Exercise => From the line below that contains "Where should I click to: Expand" to the line that contains "Click the Show All Files icon", repeat every line exactly, both ends included, and nothing else.

Exercise materials =>
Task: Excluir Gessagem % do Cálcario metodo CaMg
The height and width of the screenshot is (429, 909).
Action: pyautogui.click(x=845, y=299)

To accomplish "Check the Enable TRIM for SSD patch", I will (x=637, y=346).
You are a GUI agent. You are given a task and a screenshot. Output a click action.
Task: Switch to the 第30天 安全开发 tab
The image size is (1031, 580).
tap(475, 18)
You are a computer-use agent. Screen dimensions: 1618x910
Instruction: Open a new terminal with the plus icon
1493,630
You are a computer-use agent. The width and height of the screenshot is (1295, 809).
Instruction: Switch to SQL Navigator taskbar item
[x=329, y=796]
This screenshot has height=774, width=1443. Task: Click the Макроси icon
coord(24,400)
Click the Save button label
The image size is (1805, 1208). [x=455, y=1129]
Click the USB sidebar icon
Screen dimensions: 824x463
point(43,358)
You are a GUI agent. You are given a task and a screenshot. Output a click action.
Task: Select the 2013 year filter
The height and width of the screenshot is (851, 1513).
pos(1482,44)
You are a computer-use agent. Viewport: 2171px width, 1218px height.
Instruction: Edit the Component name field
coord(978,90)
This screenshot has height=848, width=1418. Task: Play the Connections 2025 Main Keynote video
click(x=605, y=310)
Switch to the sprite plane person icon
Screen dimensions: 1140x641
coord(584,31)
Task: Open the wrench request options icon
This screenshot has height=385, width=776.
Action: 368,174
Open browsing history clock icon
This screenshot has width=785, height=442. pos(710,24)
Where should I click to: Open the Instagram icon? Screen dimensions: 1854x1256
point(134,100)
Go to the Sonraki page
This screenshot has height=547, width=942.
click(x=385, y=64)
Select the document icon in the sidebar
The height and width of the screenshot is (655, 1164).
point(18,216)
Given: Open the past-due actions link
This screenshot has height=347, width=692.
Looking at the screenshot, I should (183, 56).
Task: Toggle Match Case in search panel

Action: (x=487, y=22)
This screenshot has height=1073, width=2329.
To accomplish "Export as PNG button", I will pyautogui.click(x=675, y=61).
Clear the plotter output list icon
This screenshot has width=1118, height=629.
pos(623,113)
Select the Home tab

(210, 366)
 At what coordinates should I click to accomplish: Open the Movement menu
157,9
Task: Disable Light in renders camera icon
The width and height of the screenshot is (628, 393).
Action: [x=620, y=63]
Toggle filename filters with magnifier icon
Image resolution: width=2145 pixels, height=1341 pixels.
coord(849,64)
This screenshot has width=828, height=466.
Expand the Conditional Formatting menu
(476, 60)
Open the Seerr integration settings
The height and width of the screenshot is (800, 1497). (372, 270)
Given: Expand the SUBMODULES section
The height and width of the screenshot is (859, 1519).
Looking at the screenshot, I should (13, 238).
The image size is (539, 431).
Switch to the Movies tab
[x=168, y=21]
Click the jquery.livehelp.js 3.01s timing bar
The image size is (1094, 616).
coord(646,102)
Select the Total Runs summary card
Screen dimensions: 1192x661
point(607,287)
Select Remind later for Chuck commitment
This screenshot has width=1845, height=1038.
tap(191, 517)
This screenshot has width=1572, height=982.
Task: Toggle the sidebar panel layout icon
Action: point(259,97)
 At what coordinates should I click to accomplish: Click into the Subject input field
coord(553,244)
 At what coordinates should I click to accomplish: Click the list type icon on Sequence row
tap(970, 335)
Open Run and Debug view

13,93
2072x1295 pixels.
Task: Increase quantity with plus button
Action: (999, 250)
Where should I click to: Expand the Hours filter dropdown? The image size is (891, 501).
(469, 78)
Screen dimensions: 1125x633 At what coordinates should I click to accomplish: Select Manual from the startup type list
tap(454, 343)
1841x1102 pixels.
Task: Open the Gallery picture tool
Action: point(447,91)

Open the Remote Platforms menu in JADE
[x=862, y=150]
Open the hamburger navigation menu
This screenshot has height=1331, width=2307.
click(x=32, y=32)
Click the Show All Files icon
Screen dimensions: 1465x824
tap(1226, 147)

Finished exercise =>
Where should I click to: Expand the Hours filter dropdown? The image size is (891, 501).
(469, 78)
Screen dimensions: 1125x633 At what coordinates should I click to accomplish: Select Manual from the startup type list
tap(454, 343)
1841x1102 pixels.
Task: Open the Gallery picture tool
Action: point(447,91)

Open the Remote Platforms menu in JADE
[x=862, y=150]
Open the hamburger navigation menu
This screenshot has height=1331, width=2307.
click(x=32, y=32)
Click the Show All Files icon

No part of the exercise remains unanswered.